How KJSEA results will be a far cry from past exam celebrations

Education
By Lewis Nyaundi and Mike Kihaki | Dec 10, 2025
Kenya Primary School Education Assessment candidates celebrating after completion of tests at Nyamachaki Primary Schoo in Nyeri in November 2023. [Kibata Kihu, Standard] 

The 1,130,679 candidates who sat the first-ever Kenya Junior Secondary School Education Assessment (KJSEA) might never know their final marks in the test, ahead of the release of the results tomorrow. 

At the same time, schools will also not know how they rank nationally or within their counties, a shift from the long KCPE culture, where institutions used exam rankings to showcase academic dominance. 

These sweeping changes define the country’s first rollout of KJSEA results, coming 37 days after learners completed their assessment on November 3.

It will mark the first major assessment change under CBE since the end of the KCPE examination in 2023, as the Kenya National Examination Council moves to stop the competitive ranking culture that defined national examinations for decades.

Unlike KCPE, the KJSEA test, will not only be used to place students in senior school in January but also show the students academic and skill strengths. The students will be issued with two documents, a results slip and a learners exit report.

The result slip will give an overview on how they performed in each subject in the KJSEA assessment while the learner exit report that will give a wide review of the students’ academic and skill ability and recommendations.

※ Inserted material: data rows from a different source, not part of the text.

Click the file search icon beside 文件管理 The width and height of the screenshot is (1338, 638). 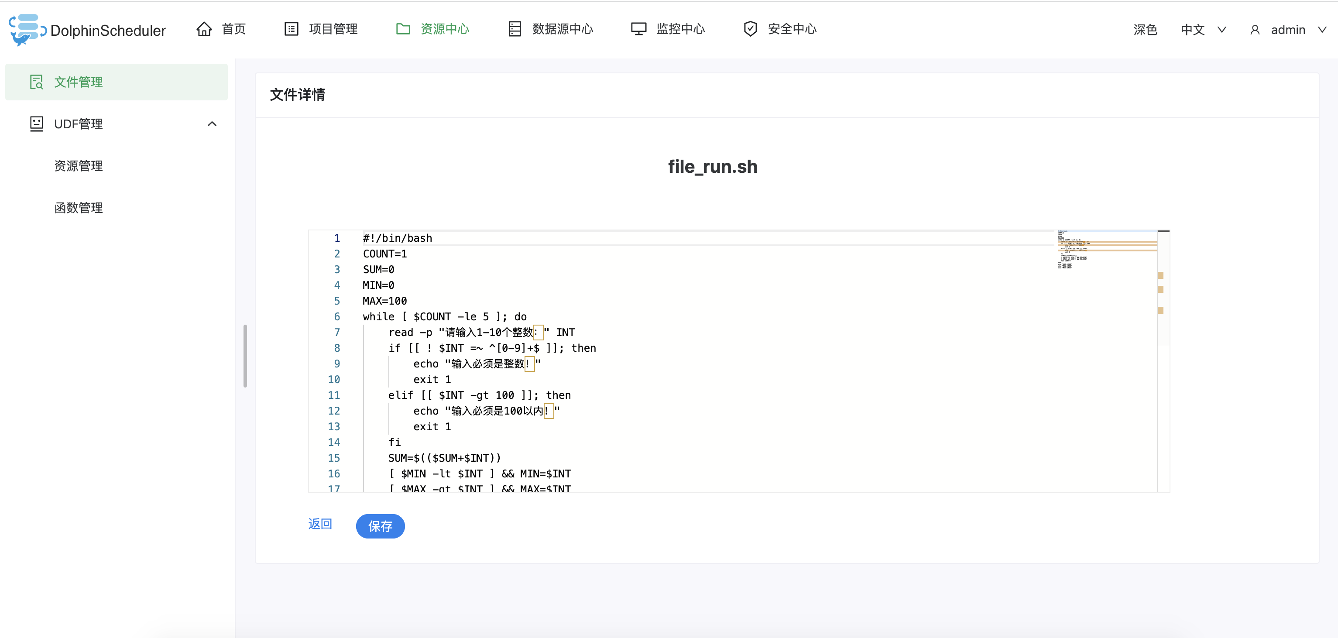click(36, 82)
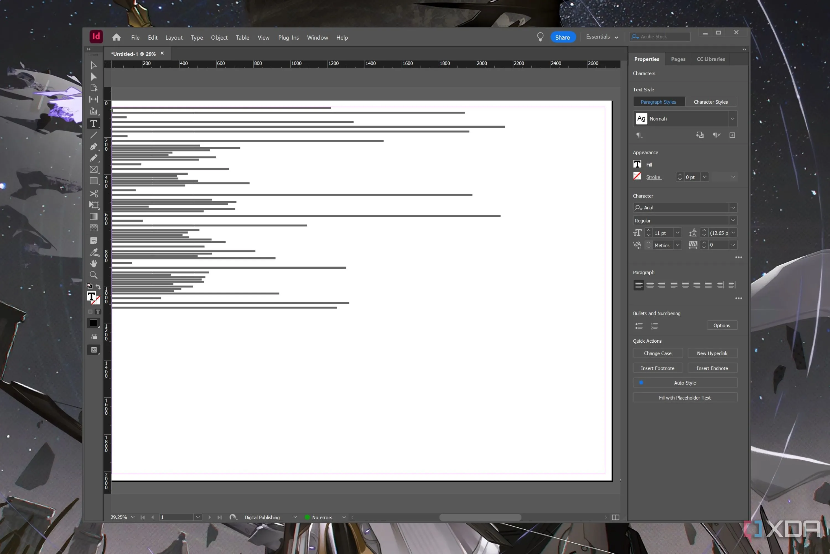Open the Arial font family dropdown
Viewport: 830px width, 554px height.
pos(733,208)
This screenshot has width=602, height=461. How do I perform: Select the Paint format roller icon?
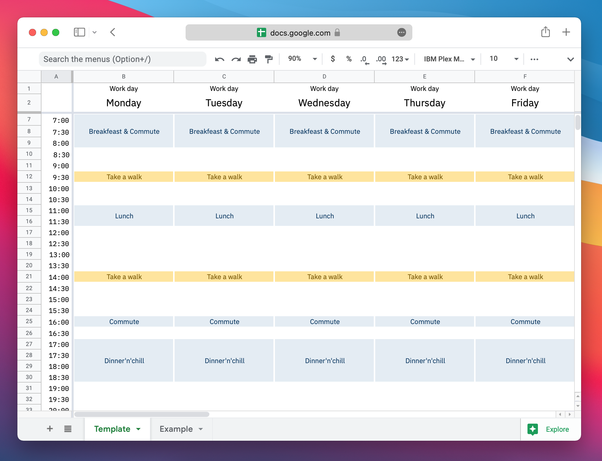pyautogui.click(x=269, y=59)
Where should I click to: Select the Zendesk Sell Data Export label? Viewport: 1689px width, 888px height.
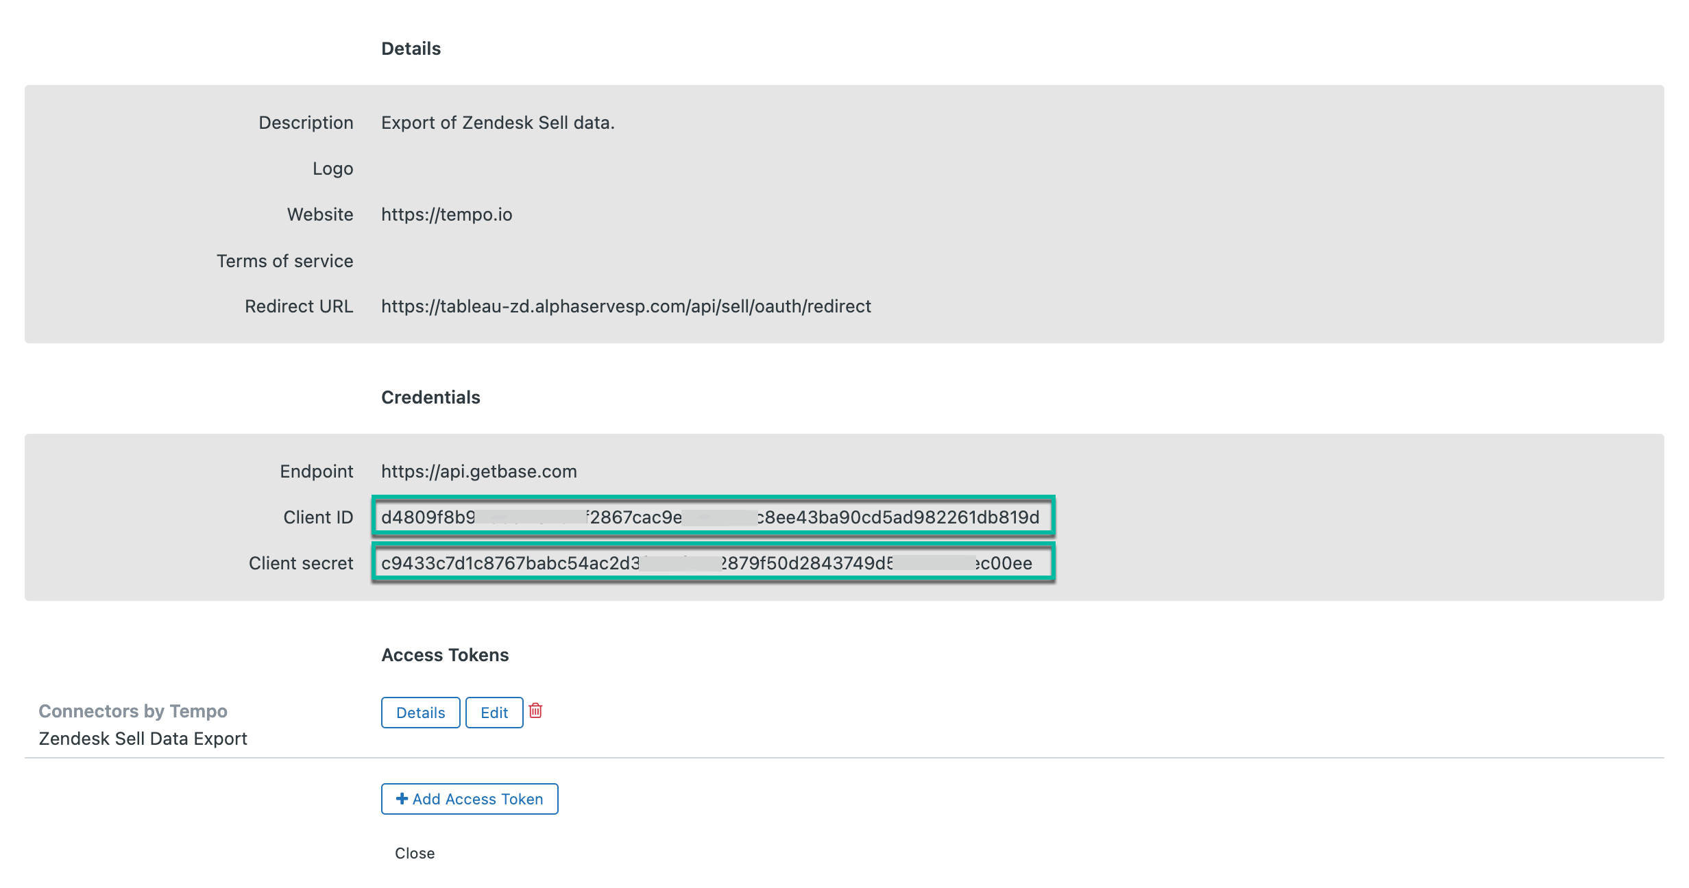[x=143, y=739]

But that’s not all, schools are also set to get a school report that will inform the general review of the Grade 9 learners.

The Kenya National Examination Council (Knec) chief executive David Njengere, in a previous engagement with the media, said the school report will provide their strengths, weaknesses and where improvement needs to be made. 

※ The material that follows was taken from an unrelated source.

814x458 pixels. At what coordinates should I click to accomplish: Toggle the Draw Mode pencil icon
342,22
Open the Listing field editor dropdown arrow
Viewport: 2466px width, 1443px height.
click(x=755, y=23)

The Standard has established that the overall score will only be shared exclusively with the Ministry of Education to guide placement into senior secondary schools. The elimination of school results will also mark a departure in the conduct of the national examination and could put an end to the heavy celebration culture that has defined the release of exam results for top performers.

This, educationists argue, could draw schools back to the drawing board as they have long used examination results as a marker of success and stamping academic authority and prowess.

Emmanuel Manyasa, education policymaker and executive director of Usawa agenda argues that the changes could hit hard on private schools that have capitalised the celebration to attract enrollment.

“The celebration have long defined top performing schools and this has been their way to attract enrollment as they sell their institutions as centres of excellence to attract more enrollment.

“Now with the shift, and if there will be no ranks at all, they have to change strategy. Maybe they will boast on the students that will join top senior schools,” Manyasa told The Standard.

At the same time, candidates will not receive certificates once the results are released. Instead, they will be issued result slips indicating their performance in each subject without an overall grade.

However, concerns remain about equitable distribution of resources. Some rural schools fear they may lose learners because they lack specialised facilities like science labs, studios, or sports complexes. In response, the ministry has pledged continued investment. “

The government is committed to ensuring that no region is left behind,” the Ministry official noted. “We are rolling out a five-year modernisation programme targeting infrastructure for all pathways.”

Parents have welcomed the system but are seeking clarity on career prospects linked to various pathways.

Nairobi parent Maurine Achieng said the counselling component will be crucial. “Our children are talented differently. My hope is that teachers guide them well so that the choices they make now don’t limit them later,” she said.

Wycliffe Lung’aho, a headteacher at Homunoywa Primary School, Vihiga said teachers play a pivotal role in the placement process, especially in assessment and career guidance.

“We have been trained to support learners in identifying strengths and recommending suitable pathways. This demands close engagement with both the child and the parents,” he said.

The new system uses performance bands designed to guide learners into the most suitable senior secondary pathways.

This marks a sharp contrast to the former KCPE examination system, where candidates were examined in five subjects, each graded out of 100 marks, culminating in a total of 500 marks. 

Under KCPE, learners were ranked based on their aggregate scores, and national competition heavily centred around the final mark. 

Learners were tested in five subjects of Mathematics, English, Kiswahili, Science, and Social Studies and religious studies, each marked out of 100, leading to a total possible score of 500 marks. 

Those raw marks have now been collapsed under the KJSEA, eliminating the 500-mark race and shifting the focus from ranking to competency. Learners will now be placed into four main performance groups. The top performers, scoring between 75 per cent and 100 per cent, fall under Exceeding Expectations (EE). 

Within this group, those scoring 90–100 per cent get 8 points, while those with 75–89 per cent get 7 points.

Students who meet the expected level score between 41percent and 74 percent. This is the Meeting Expectations (ME) category, where 58–74 per cent earns 6 points and 41–57 per cent earns 5 points.

Those who are close to meeting the expectations fall in the Approaching Expectations (AE) band, scoring 21–40 per cent. Learners with 31–40 per cent receive 4 points, while 21–30 per cent receive 3 points.